*** Opening of Data for this task ***
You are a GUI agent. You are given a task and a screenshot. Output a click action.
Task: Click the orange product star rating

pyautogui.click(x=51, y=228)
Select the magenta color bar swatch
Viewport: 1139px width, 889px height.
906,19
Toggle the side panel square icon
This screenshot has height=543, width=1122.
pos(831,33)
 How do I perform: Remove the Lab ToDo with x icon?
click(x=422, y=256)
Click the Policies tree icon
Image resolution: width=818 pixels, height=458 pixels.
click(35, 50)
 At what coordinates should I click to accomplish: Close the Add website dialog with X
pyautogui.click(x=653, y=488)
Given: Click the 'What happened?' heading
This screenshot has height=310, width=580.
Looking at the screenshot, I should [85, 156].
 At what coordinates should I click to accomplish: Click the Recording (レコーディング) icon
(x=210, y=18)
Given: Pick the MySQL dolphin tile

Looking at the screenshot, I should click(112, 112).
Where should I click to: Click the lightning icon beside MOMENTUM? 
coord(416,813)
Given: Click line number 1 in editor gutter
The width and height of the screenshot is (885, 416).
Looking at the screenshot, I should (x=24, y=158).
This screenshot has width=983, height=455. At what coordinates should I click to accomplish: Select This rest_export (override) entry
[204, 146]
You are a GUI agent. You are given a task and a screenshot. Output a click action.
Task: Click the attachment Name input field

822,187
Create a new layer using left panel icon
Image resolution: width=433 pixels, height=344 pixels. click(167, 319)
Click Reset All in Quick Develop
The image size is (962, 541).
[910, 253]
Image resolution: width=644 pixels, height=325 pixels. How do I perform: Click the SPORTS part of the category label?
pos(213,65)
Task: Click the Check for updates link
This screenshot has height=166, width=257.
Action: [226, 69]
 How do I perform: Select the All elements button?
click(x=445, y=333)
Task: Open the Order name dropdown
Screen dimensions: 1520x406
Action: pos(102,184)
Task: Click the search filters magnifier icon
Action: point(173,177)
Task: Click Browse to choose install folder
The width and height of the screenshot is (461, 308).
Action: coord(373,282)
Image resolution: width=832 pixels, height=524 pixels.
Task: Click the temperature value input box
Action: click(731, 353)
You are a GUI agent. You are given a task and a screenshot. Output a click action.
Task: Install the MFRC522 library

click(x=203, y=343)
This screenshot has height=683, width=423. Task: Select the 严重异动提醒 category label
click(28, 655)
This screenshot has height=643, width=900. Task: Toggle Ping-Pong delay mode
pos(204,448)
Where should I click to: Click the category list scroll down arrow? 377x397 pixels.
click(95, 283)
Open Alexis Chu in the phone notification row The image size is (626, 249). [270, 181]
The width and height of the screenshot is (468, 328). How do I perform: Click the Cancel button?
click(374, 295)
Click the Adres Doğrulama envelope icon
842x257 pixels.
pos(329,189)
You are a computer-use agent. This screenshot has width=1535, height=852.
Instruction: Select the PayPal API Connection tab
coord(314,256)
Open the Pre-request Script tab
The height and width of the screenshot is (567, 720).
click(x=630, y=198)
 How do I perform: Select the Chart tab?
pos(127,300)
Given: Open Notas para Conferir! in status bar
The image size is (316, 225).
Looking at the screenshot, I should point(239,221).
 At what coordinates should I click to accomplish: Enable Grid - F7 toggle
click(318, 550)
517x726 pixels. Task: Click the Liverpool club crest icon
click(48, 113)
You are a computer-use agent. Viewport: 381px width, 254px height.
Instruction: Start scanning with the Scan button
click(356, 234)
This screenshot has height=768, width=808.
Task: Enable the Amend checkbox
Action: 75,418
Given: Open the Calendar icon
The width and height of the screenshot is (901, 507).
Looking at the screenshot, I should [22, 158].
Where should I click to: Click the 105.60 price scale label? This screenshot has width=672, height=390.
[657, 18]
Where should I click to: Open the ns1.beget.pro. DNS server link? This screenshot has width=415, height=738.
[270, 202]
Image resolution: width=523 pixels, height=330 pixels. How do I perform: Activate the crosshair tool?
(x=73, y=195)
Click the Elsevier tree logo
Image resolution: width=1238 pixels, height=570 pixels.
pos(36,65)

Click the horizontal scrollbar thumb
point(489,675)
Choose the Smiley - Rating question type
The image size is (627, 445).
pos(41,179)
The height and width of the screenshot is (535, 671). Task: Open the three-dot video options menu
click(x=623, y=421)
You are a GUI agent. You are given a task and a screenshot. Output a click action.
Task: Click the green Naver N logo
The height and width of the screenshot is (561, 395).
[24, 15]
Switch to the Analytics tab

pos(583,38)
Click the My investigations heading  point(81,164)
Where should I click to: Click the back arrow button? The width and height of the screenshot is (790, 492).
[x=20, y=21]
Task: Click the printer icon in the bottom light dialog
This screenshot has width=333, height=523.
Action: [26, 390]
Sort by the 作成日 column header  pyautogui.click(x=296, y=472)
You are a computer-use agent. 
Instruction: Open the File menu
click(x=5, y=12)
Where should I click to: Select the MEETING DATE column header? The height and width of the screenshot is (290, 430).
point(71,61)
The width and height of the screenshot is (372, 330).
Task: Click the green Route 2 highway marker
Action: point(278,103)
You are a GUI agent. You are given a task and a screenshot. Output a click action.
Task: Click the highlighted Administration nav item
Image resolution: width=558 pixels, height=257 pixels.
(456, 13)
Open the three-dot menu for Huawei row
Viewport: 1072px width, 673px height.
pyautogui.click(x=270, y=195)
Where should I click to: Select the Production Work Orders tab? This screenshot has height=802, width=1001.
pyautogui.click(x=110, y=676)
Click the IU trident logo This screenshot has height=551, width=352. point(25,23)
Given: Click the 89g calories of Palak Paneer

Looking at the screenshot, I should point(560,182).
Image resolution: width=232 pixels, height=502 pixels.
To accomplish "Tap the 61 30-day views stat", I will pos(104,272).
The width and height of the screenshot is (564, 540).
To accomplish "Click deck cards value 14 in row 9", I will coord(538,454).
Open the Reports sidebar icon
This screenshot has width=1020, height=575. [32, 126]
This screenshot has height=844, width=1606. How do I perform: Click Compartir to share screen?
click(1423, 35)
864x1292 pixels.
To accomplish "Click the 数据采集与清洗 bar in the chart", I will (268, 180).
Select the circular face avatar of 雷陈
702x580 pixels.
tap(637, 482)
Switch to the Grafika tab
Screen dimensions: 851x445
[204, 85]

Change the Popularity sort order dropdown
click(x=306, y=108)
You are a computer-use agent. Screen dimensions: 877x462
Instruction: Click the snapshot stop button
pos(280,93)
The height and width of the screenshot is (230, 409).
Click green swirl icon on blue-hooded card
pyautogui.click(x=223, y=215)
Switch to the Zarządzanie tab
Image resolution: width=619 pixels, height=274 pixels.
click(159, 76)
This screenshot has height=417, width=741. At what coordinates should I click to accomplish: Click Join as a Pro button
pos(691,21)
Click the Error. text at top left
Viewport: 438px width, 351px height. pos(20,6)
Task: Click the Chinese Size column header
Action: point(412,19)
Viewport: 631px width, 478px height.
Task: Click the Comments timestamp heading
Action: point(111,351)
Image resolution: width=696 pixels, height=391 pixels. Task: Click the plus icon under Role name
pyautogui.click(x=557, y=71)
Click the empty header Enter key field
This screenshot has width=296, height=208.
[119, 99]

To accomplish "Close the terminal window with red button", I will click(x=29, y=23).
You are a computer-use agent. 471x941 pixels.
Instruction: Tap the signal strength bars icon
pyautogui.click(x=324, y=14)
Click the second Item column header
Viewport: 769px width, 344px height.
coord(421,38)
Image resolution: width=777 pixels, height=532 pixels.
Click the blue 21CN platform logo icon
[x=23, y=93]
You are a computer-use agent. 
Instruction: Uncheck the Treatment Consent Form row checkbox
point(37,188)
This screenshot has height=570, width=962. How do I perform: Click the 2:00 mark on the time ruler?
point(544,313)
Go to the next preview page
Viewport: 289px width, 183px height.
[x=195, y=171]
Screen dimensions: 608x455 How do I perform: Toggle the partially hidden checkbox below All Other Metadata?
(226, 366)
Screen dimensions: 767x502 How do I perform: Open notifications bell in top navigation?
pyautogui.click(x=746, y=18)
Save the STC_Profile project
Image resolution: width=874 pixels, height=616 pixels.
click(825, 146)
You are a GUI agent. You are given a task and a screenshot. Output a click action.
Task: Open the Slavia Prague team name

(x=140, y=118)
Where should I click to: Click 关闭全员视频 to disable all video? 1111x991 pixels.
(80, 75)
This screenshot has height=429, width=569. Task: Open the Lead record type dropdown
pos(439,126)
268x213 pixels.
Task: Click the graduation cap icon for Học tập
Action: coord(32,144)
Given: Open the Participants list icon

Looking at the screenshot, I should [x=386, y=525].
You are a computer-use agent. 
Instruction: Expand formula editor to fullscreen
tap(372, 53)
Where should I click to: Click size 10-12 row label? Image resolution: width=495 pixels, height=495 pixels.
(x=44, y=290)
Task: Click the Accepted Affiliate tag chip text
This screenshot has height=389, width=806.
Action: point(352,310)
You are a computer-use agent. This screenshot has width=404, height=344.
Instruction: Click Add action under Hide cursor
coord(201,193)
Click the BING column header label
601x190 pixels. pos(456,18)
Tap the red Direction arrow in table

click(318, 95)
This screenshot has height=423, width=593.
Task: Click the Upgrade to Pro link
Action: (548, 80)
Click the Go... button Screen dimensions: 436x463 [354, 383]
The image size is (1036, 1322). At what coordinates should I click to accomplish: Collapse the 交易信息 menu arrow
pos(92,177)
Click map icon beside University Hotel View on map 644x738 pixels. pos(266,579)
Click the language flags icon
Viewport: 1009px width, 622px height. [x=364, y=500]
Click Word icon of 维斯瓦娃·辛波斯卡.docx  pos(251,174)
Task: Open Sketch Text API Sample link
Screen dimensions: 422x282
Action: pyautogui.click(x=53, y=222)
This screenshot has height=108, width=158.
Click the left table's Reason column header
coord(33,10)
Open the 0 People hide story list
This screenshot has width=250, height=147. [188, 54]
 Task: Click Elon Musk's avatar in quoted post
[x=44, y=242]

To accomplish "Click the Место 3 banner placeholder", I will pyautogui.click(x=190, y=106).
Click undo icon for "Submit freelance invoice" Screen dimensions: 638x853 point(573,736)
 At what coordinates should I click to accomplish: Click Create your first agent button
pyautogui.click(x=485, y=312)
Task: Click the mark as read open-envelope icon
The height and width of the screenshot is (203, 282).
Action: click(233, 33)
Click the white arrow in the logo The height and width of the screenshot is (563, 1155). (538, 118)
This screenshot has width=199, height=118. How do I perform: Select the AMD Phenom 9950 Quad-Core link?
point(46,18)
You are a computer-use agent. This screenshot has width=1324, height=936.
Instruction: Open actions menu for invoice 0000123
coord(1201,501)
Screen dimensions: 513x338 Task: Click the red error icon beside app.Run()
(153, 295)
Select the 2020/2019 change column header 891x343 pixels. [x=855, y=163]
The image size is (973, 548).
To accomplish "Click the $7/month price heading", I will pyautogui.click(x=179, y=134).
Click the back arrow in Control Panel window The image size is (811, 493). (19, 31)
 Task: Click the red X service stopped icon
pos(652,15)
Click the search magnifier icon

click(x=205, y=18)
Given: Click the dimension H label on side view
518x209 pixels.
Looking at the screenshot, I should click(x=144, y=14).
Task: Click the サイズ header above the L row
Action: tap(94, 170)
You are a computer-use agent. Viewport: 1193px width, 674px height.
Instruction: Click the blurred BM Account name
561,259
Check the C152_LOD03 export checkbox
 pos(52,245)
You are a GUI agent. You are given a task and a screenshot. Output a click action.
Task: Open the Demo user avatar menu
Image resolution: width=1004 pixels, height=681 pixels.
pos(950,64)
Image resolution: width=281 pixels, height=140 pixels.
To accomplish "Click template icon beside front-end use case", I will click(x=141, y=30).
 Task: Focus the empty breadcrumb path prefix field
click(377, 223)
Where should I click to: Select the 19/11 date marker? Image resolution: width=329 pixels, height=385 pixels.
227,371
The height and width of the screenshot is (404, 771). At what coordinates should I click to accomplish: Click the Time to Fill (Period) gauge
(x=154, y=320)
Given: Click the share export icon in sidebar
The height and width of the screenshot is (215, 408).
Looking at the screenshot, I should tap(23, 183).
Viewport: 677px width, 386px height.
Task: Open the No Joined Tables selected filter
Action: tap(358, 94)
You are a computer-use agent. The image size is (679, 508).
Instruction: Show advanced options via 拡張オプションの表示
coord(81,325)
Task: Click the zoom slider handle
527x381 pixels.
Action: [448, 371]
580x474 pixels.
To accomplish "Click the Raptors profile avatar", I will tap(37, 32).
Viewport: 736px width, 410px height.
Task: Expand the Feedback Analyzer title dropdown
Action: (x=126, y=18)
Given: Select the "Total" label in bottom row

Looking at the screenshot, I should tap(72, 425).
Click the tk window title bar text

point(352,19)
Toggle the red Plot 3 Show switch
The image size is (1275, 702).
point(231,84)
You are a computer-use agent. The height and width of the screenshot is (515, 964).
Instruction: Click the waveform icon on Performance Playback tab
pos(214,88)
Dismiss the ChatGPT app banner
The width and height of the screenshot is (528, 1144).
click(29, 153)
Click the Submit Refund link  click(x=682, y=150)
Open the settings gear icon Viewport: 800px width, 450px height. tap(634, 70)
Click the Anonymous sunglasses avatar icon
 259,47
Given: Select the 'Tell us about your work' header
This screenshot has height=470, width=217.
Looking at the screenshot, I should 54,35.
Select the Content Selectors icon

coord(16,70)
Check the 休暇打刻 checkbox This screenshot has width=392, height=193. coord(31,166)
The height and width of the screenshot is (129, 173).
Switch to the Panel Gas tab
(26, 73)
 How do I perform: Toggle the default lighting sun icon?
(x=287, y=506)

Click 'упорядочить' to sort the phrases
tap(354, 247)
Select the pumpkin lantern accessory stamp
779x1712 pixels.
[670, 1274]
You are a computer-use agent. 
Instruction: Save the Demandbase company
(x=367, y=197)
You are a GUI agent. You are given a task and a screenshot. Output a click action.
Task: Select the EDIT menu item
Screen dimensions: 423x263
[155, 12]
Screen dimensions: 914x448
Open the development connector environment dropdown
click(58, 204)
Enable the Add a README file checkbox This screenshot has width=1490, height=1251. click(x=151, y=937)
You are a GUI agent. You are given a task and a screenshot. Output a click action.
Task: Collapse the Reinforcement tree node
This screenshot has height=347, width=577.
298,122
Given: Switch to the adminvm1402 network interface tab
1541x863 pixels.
*** Close of Data for this task ***
> _Problem statement_
Going from the line that has "This screenshot has height=347, width=577." through the last line of the entries, retype each line exactly as given and add nothing.

> _Written reply_
This screenshot has height=347, width=577.
298,122
Given: Switch to the adminvm1402 network interface tab
1541x863 pixels.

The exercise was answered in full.